──────── Exercise data
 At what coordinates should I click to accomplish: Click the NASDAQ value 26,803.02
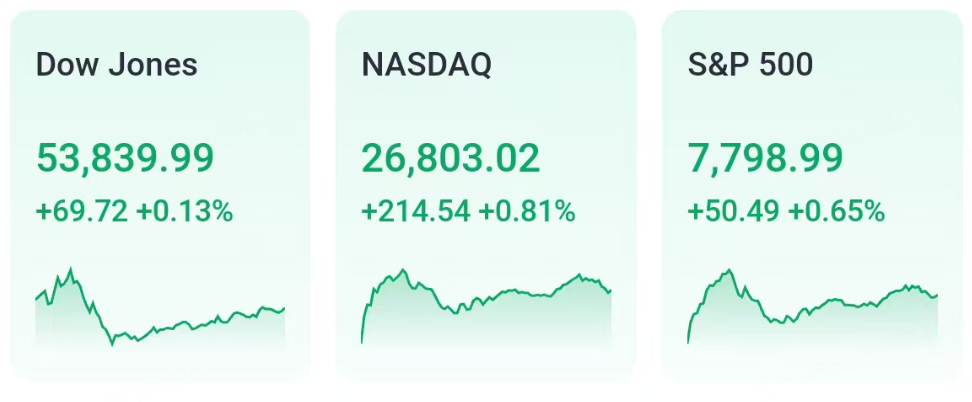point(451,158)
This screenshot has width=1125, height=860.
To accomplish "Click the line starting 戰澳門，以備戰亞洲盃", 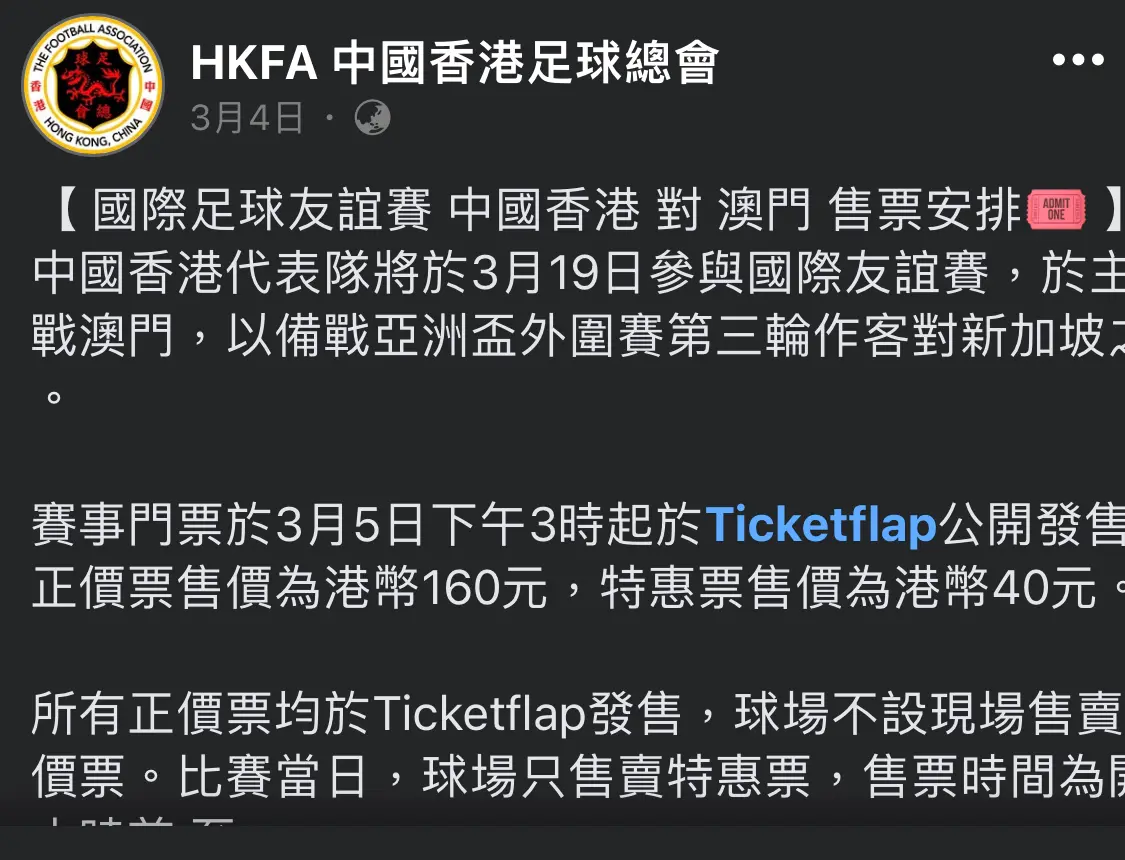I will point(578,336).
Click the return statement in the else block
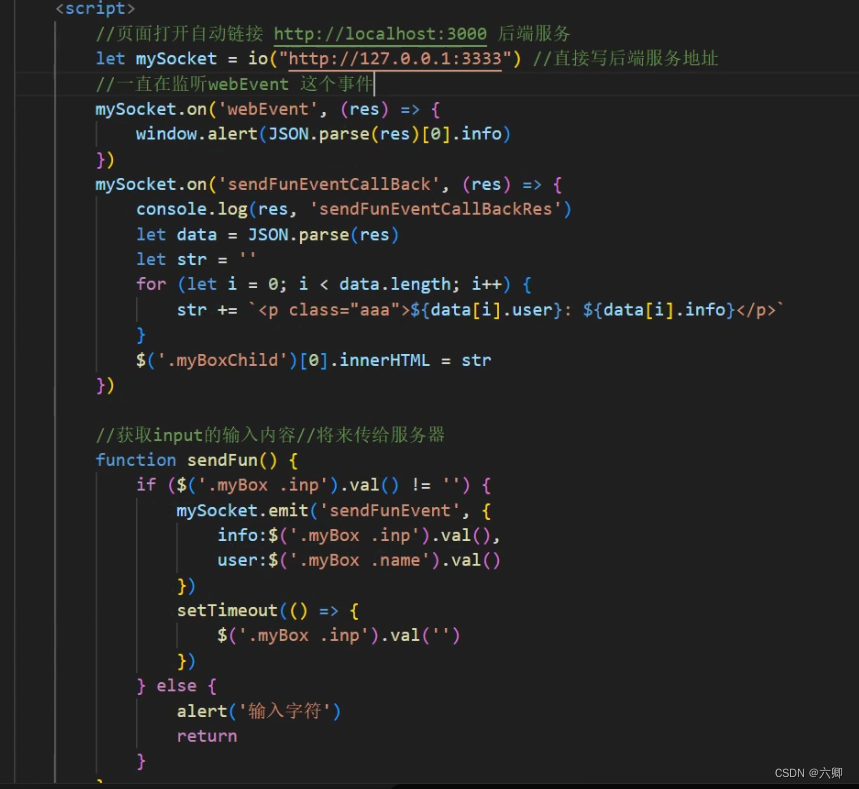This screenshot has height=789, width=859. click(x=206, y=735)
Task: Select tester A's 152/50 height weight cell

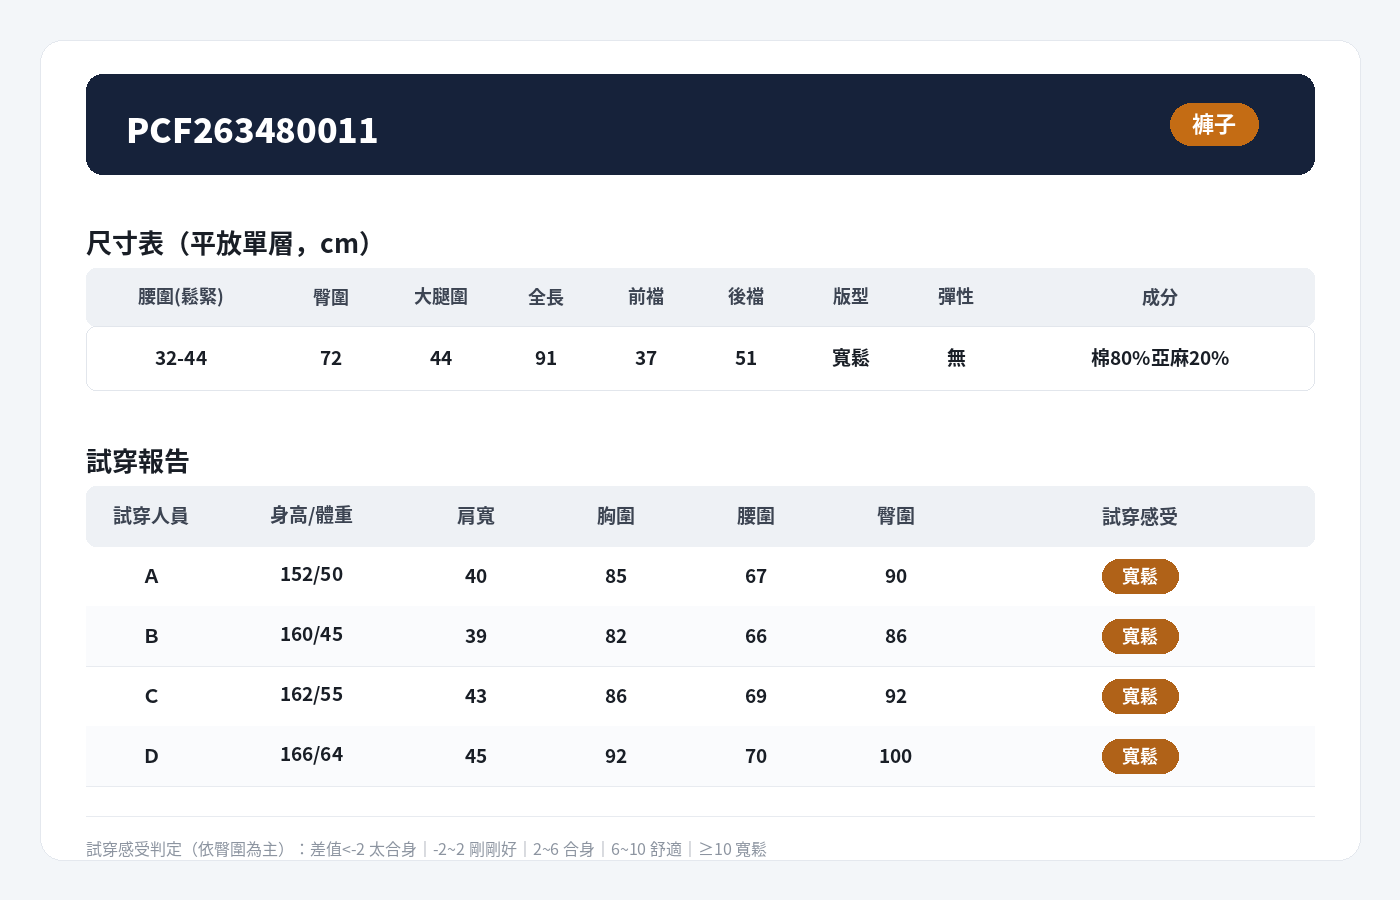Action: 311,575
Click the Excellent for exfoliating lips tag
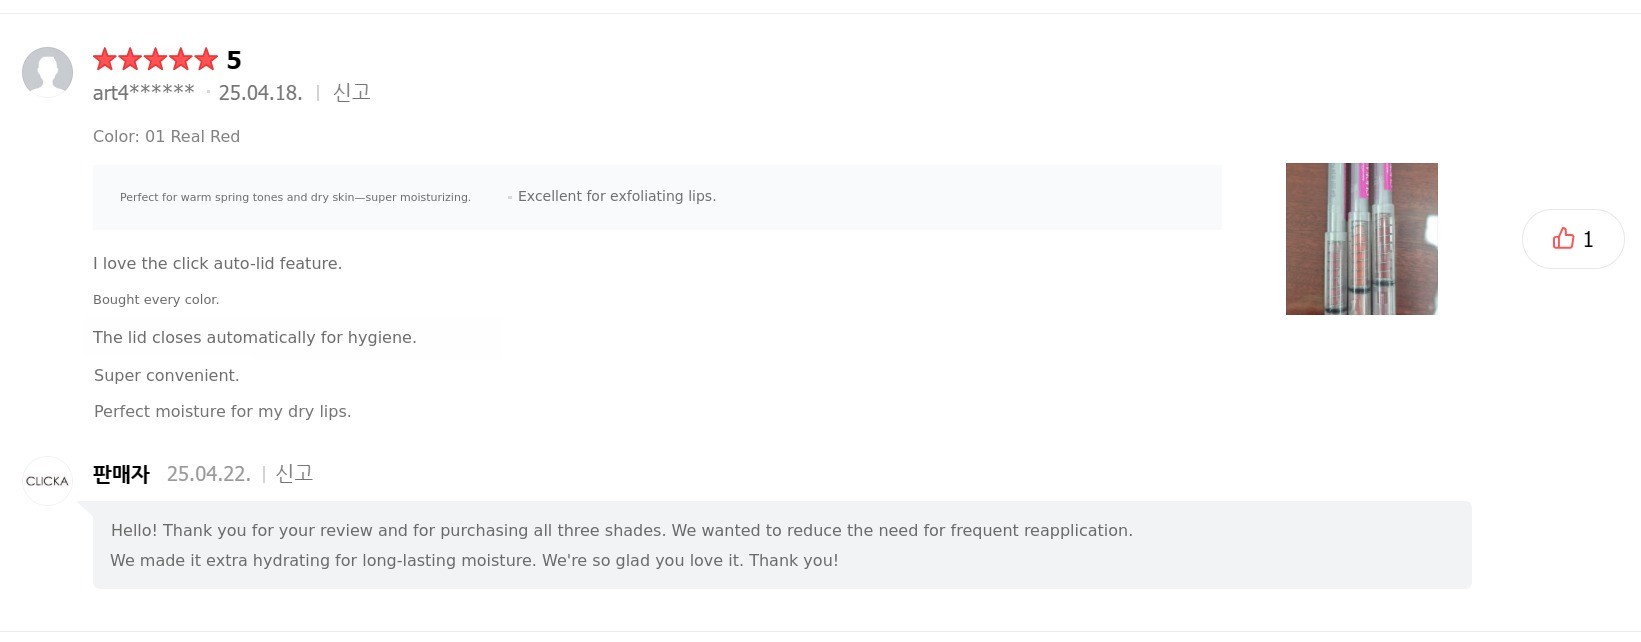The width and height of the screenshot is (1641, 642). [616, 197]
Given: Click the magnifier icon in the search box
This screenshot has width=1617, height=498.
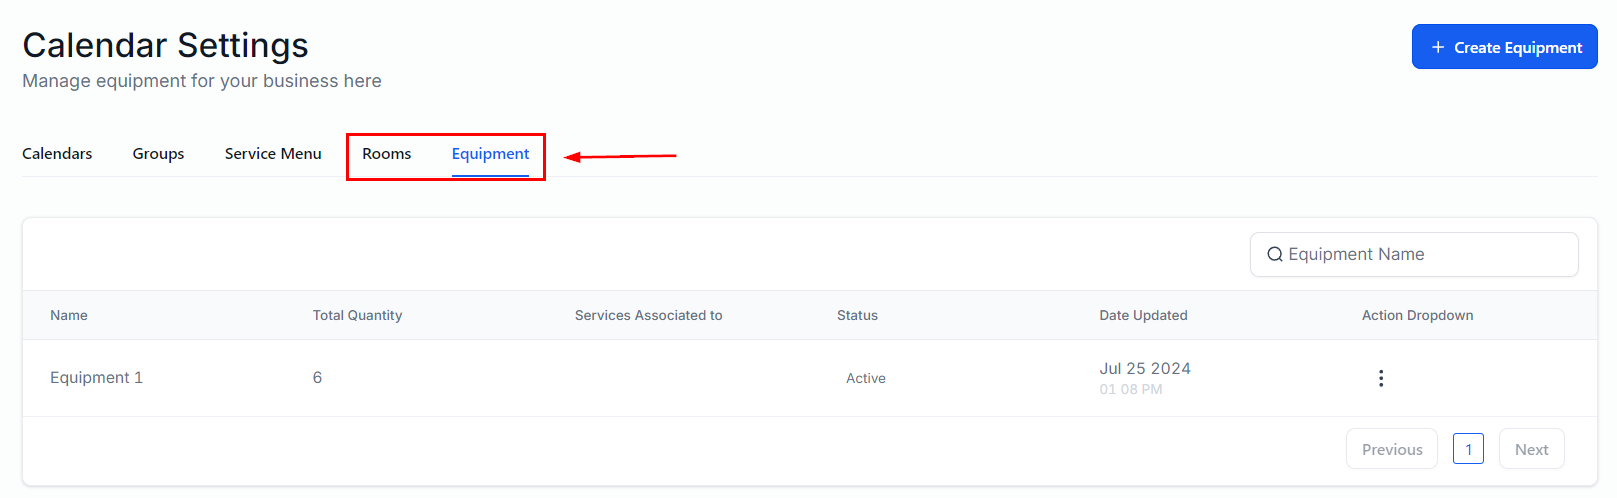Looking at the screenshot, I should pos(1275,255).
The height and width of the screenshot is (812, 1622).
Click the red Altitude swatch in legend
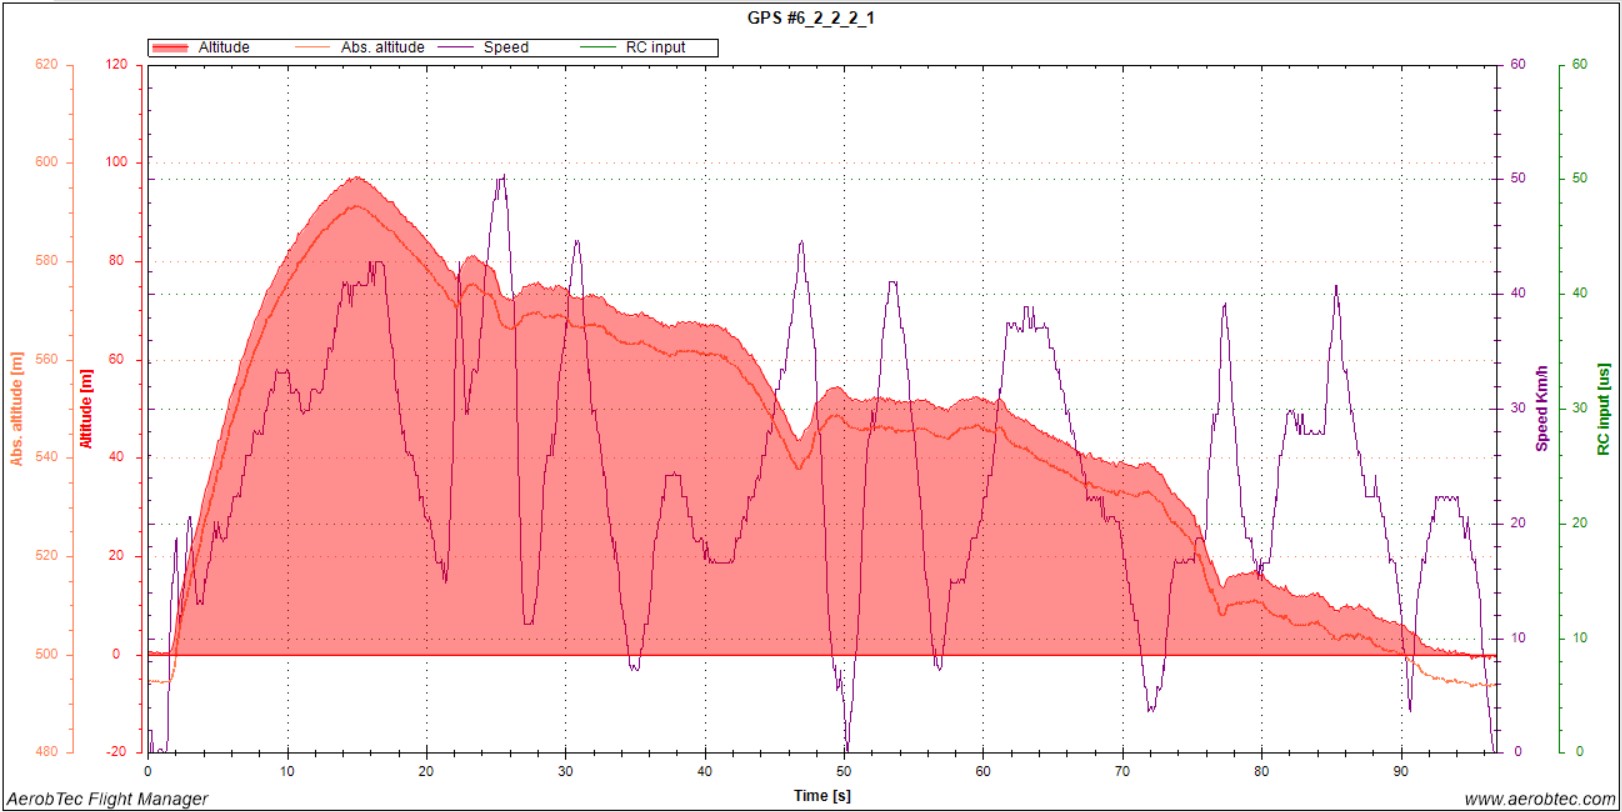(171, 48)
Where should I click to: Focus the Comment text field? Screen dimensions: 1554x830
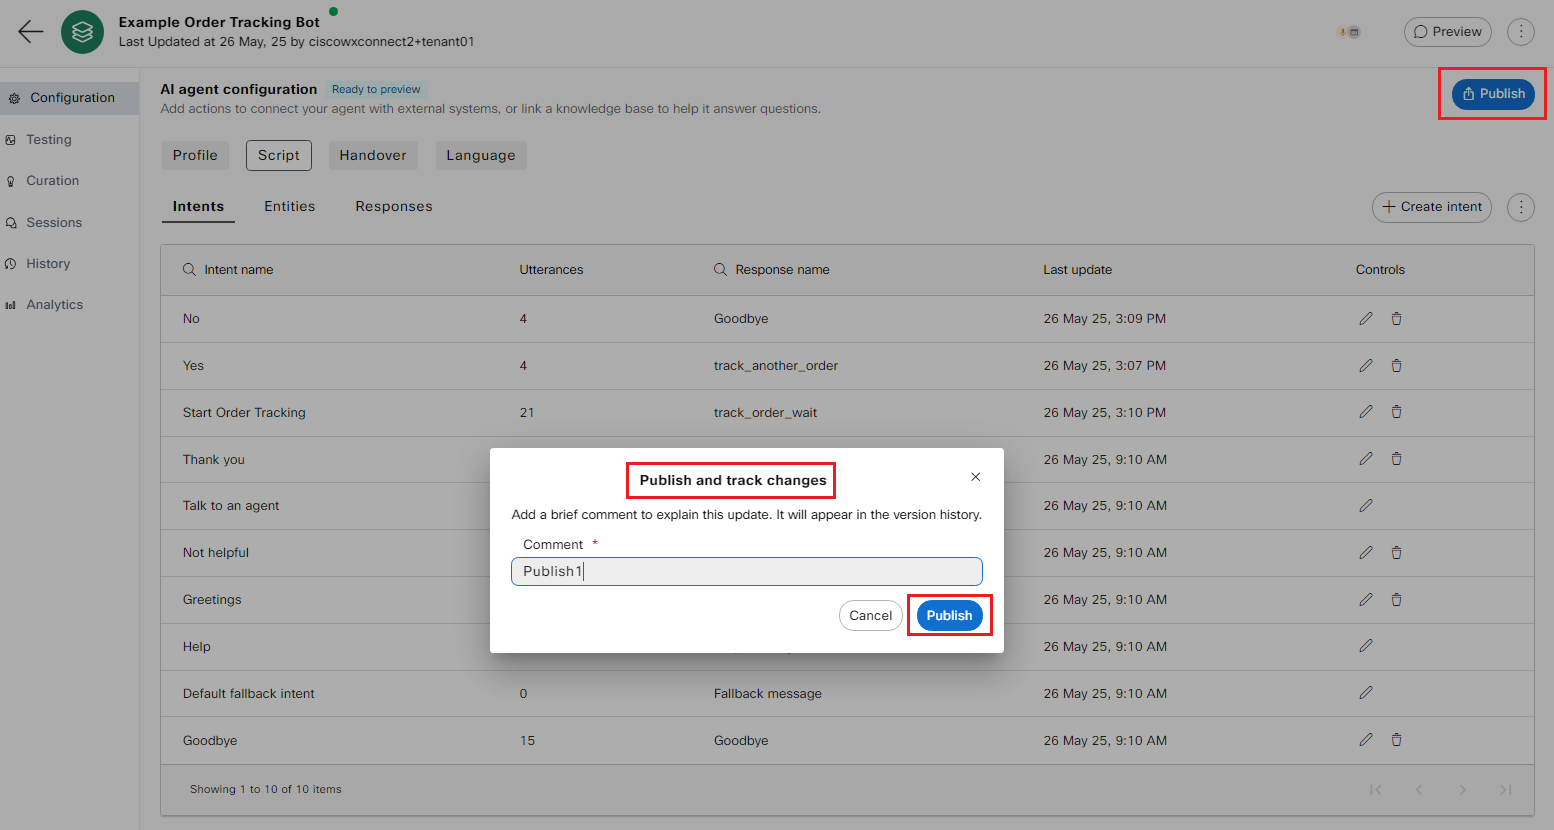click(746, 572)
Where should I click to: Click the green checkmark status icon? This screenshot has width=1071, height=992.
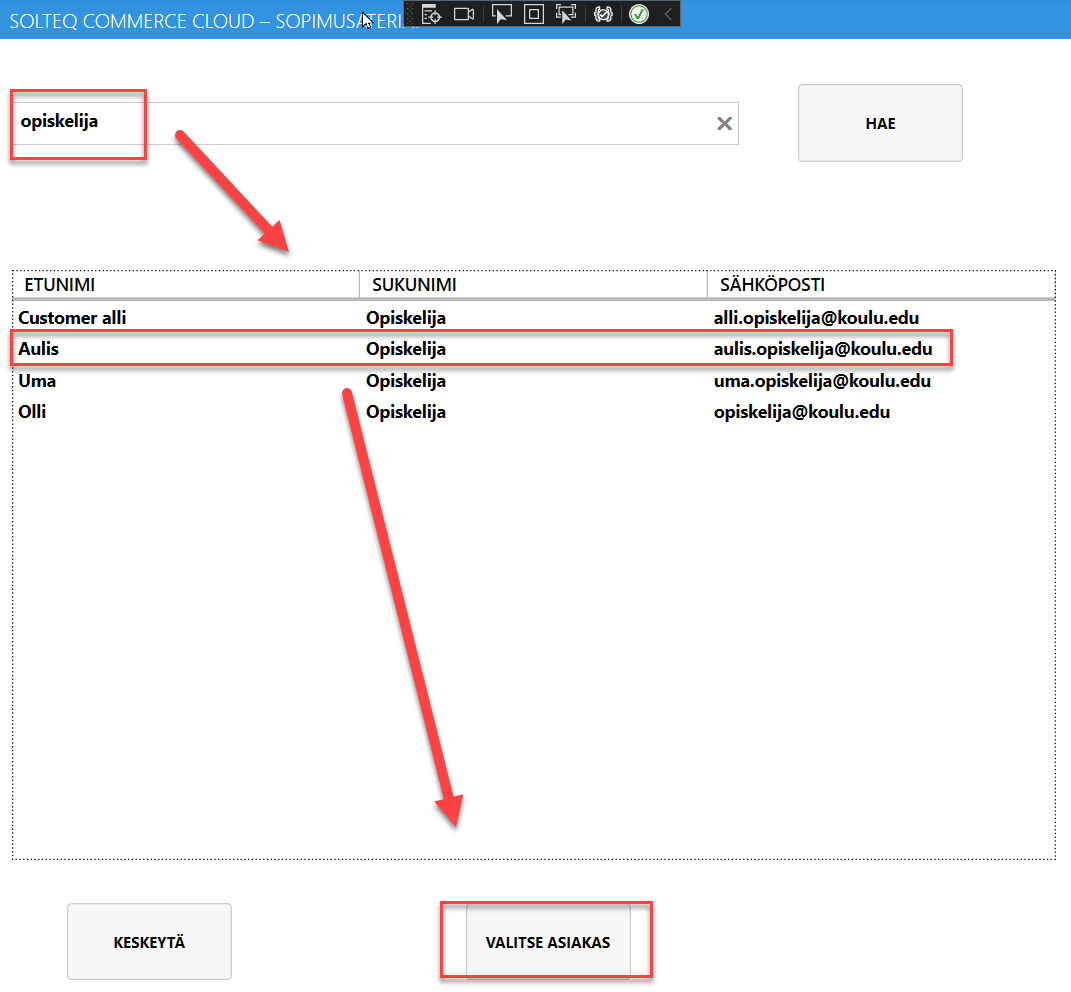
────────────────
Try it: Where does "icon" occur in the data? Copy each line that has it.

Answer to this task:
Given: Click the magnifier icon in the search box
Where should I click to: Click the green checkmark status icon? This screenshot has width=1071, height=992.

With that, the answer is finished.